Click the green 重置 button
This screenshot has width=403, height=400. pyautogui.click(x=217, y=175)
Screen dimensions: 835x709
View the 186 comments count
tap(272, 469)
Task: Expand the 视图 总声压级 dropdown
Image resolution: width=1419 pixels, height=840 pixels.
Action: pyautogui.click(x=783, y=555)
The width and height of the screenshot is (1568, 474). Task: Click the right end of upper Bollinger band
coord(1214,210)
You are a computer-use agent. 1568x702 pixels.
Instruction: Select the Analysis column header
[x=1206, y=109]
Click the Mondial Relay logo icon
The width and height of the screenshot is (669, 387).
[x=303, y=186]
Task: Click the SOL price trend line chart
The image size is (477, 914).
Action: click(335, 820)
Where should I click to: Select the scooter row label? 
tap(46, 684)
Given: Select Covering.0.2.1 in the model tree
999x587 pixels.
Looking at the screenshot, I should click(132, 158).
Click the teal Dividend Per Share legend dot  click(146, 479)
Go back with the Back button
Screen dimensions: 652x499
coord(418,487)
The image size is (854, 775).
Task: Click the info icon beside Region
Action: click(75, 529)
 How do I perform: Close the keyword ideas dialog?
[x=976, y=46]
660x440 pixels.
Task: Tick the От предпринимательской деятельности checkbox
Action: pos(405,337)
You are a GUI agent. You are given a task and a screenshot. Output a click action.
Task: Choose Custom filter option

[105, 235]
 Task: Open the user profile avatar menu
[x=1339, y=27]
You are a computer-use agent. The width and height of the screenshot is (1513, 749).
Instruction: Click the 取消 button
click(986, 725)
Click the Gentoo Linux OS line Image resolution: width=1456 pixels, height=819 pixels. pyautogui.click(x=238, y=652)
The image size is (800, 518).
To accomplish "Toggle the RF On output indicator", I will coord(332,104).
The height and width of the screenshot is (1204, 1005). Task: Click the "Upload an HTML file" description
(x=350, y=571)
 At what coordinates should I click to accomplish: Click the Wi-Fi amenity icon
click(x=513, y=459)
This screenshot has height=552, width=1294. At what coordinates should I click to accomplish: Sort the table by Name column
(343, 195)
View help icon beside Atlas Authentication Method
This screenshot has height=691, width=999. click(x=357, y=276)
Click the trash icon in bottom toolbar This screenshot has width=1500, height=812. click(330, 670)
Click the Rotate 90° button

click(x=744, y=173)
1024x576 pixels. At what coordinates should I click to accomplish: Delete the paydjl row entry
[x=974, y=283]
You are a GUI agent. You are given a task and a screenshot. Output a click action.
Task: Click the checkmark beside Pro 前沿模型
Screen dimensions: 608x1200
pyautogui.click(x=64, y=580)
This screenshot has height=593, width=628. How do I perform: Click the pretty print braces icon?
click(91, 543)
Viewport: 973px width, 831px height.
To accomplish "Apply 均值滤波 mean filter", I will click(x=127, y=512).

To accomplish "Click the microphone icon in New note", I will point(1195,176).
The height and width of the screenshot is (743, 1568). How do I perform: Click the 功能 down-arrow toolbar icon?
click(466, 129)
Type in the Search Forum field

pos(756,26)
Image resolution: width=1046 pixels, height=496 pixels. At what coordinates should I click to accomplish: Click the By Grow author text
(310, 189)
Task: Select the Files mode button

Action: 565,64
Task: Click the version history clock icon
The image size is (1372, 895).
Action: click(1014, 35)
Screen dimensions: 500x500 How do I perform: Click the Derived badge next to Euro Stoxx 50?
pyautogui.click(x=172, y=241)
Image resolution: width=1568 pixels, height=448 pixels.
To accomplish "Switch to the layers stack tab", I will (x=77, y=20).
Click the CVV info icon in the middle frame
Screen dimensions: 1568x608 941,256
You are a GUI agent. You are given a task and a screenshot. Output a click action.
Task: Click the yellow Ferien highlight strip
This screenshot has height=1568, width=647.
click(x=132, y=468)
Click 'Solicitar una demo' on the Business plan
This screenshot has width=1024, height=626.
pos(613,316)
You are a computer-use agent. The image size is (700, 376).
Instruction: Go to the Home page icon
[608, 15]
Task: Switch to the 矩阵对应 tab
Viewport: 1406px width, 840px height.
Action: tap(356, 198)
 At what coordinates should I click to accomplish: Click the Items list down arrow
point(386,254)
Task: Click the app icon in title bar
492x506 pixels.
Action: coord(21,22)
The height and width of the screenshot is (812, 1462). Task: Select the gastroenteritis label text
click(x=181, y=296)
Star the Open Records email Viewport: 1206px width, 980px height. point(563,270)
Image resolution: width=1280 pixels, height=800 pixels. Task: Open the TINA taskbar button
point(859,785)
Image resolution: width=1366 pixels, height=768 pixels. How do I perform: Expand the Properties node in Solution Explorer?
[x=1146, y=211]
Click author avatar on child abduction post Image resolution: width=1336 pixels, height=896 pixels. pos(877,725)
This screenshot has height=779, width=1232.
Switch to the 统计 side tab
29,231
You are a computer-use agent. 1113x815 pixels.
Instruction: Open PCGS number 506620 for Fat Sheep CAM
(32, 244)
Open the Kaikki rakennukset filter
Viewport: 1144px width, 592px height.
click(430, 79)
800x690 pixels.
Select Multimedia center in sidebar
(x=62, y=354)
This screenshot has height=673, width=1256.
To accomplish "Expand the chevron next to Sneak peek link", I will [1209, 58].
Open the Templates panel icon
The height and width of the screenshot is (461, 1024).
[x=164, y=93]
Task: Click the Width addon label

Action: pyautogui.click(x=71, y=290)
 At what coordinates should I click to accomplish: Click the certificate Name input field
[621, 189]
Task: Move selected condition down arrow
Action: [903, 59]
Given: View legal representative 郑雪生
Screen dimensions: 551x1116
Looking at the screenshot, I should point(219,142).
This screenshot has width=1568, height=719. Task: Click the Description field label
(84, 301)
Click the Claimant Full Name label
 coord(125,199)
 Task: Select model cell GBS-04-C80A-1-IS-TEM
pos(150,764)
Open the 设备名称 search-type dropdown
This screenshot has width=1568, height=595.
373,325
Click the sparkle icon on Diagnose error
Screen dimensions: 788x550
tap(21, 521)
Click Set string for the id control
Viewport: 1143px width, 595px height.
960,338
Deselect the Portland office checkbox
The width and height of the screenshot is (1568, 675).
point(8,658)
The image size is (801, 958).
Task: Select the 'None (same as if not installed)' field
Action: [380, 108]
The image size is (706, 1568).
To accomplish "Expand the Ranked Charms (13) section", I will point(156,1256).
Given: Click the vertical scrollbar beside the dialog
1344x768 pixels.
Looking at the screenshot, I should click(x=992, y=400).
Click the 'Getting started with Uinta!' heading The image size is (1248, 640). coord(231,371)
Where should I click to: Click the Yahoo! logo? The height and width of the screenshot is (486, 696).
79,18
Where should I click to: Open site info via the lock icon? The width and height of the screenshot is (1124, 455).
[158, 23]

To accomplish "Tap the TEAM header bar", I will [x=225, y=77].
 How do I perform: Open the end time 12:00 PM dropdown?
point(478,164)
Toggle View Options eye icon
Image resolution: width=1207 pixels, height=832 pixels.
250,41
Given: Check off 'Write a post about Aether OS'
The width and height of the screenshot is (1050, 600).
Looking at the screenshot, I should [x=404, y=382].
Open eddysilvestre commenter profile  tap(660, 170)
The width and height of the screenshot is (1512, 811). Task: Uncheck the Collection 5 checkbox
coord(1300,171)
____
## Exercise
Could you transcribe the whole listing exactly?

## Written answer
Click the green 重置 button
This screenshot has width=403, height=400. pyautogui.click(x=217, y=175)
Screen dimensions: 835x709
View the 186 comments count
tap(272, 469)
Task: Expand the 视图 总声压级 dropdown
Image resolution: width=1419 pixels, height=840 pixels.
Action: pyautogui.click(x=783, y=555)
The width and height of the screenshot is (1568, 474). Task: Click the right end of upper Bollinger band
coord(1214,210)
You are a computer-use agent. 1568x702 pixels.
Instruction: Select the Analysis column header
[x=1206, y=109]
Click the Mondial Relay logo icon
The width and height of the screenshot is (669, 387).
[x=303, y=186]
Task: Click the SOL price trend line chart
The image size is (477, 914).
Action: click(335, 820)
Where should I click to: Select the scooter row label? 
tap(46, 684)
Given: Select Covering.0.2.1 in the model tree
999x587 pixels.
Looking at the screenshot, I should click(132, 158).
Click the teal Dividend Per Share legend dot  click(146, 479)
Go back with the Back button
Screen dimensions: 652x499
coord(418,487)
The image size is (854, 775).
Task: Click the info icon beside Region
Action: click(75, 529)
 How do I perform: Close the keyword ideas dialog?
[x=976, y=46]
660x440 pixels.
Task: Tick the От предпринимательской деятельности checkbox
Action: pos(405,337)
You are a GUI agent. You are given a task and a screenshot. Output a click action.
Task: Choose Custom filter option

[105, 235]
 Task: Open the user profile avatar menu
[x=1339, y=27]
You are a computer-use agent. The width and height of the screenshot is (1513, 749).
Instruction: Click the 取消 button
click(986, 725)
Click the Gentoo Linux OS line Image resolution: width=1456 pixels, height=819 pixels. pyautogui.click(x=238, y=652)
The image size is (800, 518).
To accomplish "Toggle the RF On output indicator", I will coord(332,104).
The height and width of the screenshot is (1204, 1005). Task: Click the "Upload an HTML file" description
(x=350, y=571)
 At what coordinates should I click to accomplish: Click the Wi-Fi amenity icon
click(x=513, y=459)
This screenshot has height=552, width=1294. At what coordinates should I click to accomplish: Sort the table by Name column
(343, 195)
View help icon beside Atlas Authentication Method
This screenshot has height=691, width=999. click(x=357, y=276)
Click the trash icon in bottom toolbar This screenshot has width=1500, height=812. click(330, 670)
Click the Rotate 90° button

click(x=744, y=173)
1024x576 pixels. At what coordinates should I click to accomplish: Delete the paydjl row entry
[x=974, y=283]
You are a GUI agent. You are given a task and a screenshot. Output a click action.
Task: Click the checkmark beside Pro 前沿模型
Screen dimensions: 608x1200
pyautogui.click(x=64, y=580)
This screenshot has height=593, width=628. How do I perform: Click the pretty print braces icon?
click(91, 543)
Viewport: 973px width, 831px height.
To accomplish "Apply 均值滤波 mean filter", I will click(x=127, y=512).

To accomplish "Click the microphone icon in New note", I will point(1195,176).
The height and width of the screenshot is (743, 1568). How do I perform: Click the 功能 down-arrow toolbar icon?
click(466, 129)
Type in the Search Forum field

pos(756,26)
Image resolution: width=1046 pixels, height=496 pixels. At what coordinates should I click to accomplish: Click the By Grow author text
(310, 189)
Task: Select the Files mode button

Action: 565,64
Task: Click the version history clock icon
The image size is (1372, 895).
Action: click(1014, 35)
Screen dimensions: 500x500 How do I perform: Click the Derived badge next to Euro Stoxx 50?
pyautogui.click(x=172, y=241)
Image resolution: width=1568 pixels, height=448 pixels.
To accomplish "Switch to the layers stack tab", I will (x=77, y=20).
Click the CVV info icon in the middle frame
Screen dimensions: 1568x608 941,256
You are a GUI agent. You are given a task and a screenshot. Output a click action.
Task: Click the yellow Ferien highlight strip
This screenshot has height=1568, width=647.
click(x=132, y=468)
Click 'Solicitar una demo' on the Business plan
This screenshot has width=1024, height=626.
pos(613,316)
You are a computer-use agent. The image size is (700, 376).
Instruction: Go to the Home page icon
[608, 15]
Task: Switch to the 矩阵对应 tab
Viewport: 1406px width, 840px height.
Action: tap(356, 198)
 At what coordinates should I click to accomplish: Click the Items list down arrow
point(386,254)
Task: Click the app icon in title bar
492x506 pixels.
Action: coord(21,22)
The height and width of the screenshot is (812, 1462). Task: Select the gastroenteritis label text
click(x=181, y=296)
Star the Open Records email Viewport: 1206px width, 980px height. point(563,270)
Image resolution: width=1280 pixels, height=800 pixels. Task: Open the TINA taskbar button
point(859,785)
Image resolution: width=1366 pixels, height=768 pixels. How do I perform: Expand the Properties node in Solution Explorer?
[x=1146, y=211]
Click author avatar on child abduction post Image resolution: width=1336 pixels, height=896 pixels. pos(877,725)
This screenshot has height=779, width=1232.
Switch to the 统计 side tab
29,231
You are a computer-use agent. 1113x815 pixels.
Instruction: Open PCGS number 506620 for Fat Sheep CAM
(32, 244)
Open the Kaikki rakennukset filter
Viewport: 1144px width, 592px height.
click(430, 79)
800x690 pixels.
Select Multimedia center in sidebar
(x=62, y=354)
This screenshot has height=673, width=1256.
To accomplish "Expand the chevron next to Sneak peek link", I will [1209, 58].
Open the Templates panel icon
The height and width of the screenshot is (461, 1024).
[x=164, y=93]
Task: Click the Width addon label

Action: pyautogui.click(x=71, y=290)
 At what coordinates should I click to accomplish: Click the certificate Name input field
[621, 189]
Task: Move selected condition down arrow
Action: [903, 59]
Given: View legal representative 郑雪生
Screen dimensions: 551x1116
Looking at the screenshot, I should point(219,142).
This screenshot has width=1568, height=719. Task: Click the Description field label
(84, 301)
Click the Claimant Full Name label
 coord(125,199)
 Task: Select model cell GBS-04-C80A-1-IS-TEM
pos(150,764)
Open the 设备名称 search-type dropdown
This screenshot has width=1568, height=595.
373,325
Click the sparkle icon on Diagnose error
Screen dimensions: 788x550
tap(21, 521)
Click Set string for the id control
Viewport: 1143px width, 595px height.
960,338
Deselect the Portland office checkbox
The width and height of the screenshot is (1568, 675).
point(8,658)
The image size is (801, 958).
Task: Select the 'None (same as if not installed)' field
Action: [380, 108]
The image size is (706, 1568).
To accomplish "Expand the Ranked Charms (13) section", I will point(156,1256).
Given: Click the vertical scrollbar beside the dialog
1344x768 pixels.
Looking at the screenshot, I should click(x=992, y=400).
Click the 'Getting started with Uinta!' heading The image size is (1248, 640). coord(231,371)
Where should I click to: Click the Yahoo! logo? The height and width of the screenshot is (486, 696).
79,18
Where should I click to: Open site info via the lock icon? The width and height of the screenshot is (1124, 455).
[158, 23]

To accomplish "Tap the TEAM header bar", I will [x=225, y=77].
 How do I perform: Open the end time 12:00 PM dropdown?
point(478,164)
Toggle View Options eye icon
Image resolution: width=1207 pixels, height=832 pixels.
250,41
Given: Check off 'Write a post about Aether OS'
The width and height of the screenshot is (1050, 600).
Looking at the screenshot, I should [x=404, y=382].
Open eddysilvestre commenter profile  tap(660, 170)
The width and height of the screenshot is (1512, 811). Task: Uncheck the Collection 5 checkbox
coord(1300,171)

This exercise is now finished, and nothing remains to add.